TASK BRIEF => For the material that follows, return exactly the lines from the one with "Open the Ecoponto" through the one with "Click the rank", both ends included.

________________________

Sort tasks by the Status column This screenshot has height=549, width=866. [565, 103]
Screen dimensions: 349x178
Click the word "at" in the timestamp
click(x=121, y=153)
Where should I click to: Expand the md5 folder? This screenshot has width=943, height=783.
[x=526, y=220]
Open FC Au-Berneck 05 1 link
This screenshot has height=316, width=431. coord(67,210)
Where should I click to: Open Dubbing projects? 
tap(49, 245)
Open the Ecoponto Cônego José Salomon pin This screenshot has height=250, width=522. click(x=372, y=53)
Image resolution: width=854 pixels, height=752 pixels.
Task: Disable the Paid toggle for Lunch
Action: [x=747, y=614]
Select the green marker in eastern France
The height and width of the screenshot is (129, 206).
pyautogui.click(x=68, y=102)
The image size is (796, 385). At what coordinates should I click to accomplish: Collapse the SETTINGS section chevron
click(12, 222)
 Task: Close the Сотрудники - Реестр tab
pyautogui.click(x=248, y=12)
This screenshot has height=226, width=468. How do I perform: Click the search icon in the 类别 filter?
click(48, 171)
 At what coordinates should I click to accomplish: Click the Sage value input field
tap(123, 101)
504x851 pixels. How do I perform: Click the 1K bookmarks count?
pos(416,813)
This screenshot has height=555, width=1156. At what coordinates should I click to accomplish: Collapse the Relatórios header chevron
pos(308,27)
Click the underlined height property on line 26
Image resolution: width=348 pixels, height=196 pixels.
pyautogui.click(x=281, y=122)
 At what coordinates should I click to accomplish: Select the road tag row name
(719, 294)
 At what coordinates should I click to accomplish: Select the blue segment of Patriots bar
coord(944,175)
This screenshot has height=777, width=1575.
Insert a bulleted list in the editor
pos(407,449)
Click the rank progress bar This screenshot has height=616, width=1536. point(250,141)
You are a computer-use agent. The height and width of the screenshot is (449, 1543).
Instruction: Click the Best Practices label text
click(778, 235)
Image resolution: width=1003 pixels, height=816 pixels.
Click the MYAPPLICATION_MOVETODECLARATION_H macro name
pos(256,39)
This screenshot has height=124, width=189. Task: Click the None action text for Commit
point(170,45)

________________________

RESULT FOR THIS TASK =>
Open the Ecoponto Cônego José Salomon pin This screenshot has height=250, width=522. click(x=372, y=53)
Image resolution: width=854 pixels, height=752 pixels.
Task: Disable the Paid toggle for Lunch
Action: [x=747, y=614]
Select the green marker in eastern France
The height and width of the screenshot is (129, 206).
pyautogui.click(x=68, y=102)
The image size is (796, 385). At what coordinates should I click to accomplish: Collapse the SETTINGS section chevron
click(12, 222)
 Task: Close the Сотрудники - Реестр tab
pyautogui.click(x=248, y=12)
This screenshot has height=226, width=468. How do I perform: Click the search icon in the 类别 filter?
click(48, 171)
 At what coordinates should I click to accomplish: Click the Sage value input field
tap(123, 101)
504x851 pixels. How do I perform: Click the 1K bookmarks count?
pos(416,813)
This screenshot has height=555, width=1156. At what coordinates should I click to accomplish: Collapse the Relatórios header chevron
pos(308,27)
Click the underlined height property on line 26
Image resolution: width=348 pixels, height=196 pixels.
pyautogui.click(x=281, y=122)
 At what coordinates should I click to accomplish: Select the road tag row name
(719, 294)
 At what coordinates should I click to accomplish: Select the blue segment of Patriots bar
coord(944,175)
This screenshot has height=777, width=1575.
Insert a bulleted list in the editor
pos(407,449)
Click the rank progress bar This screenshot has height=616, width=1536. point(250,141)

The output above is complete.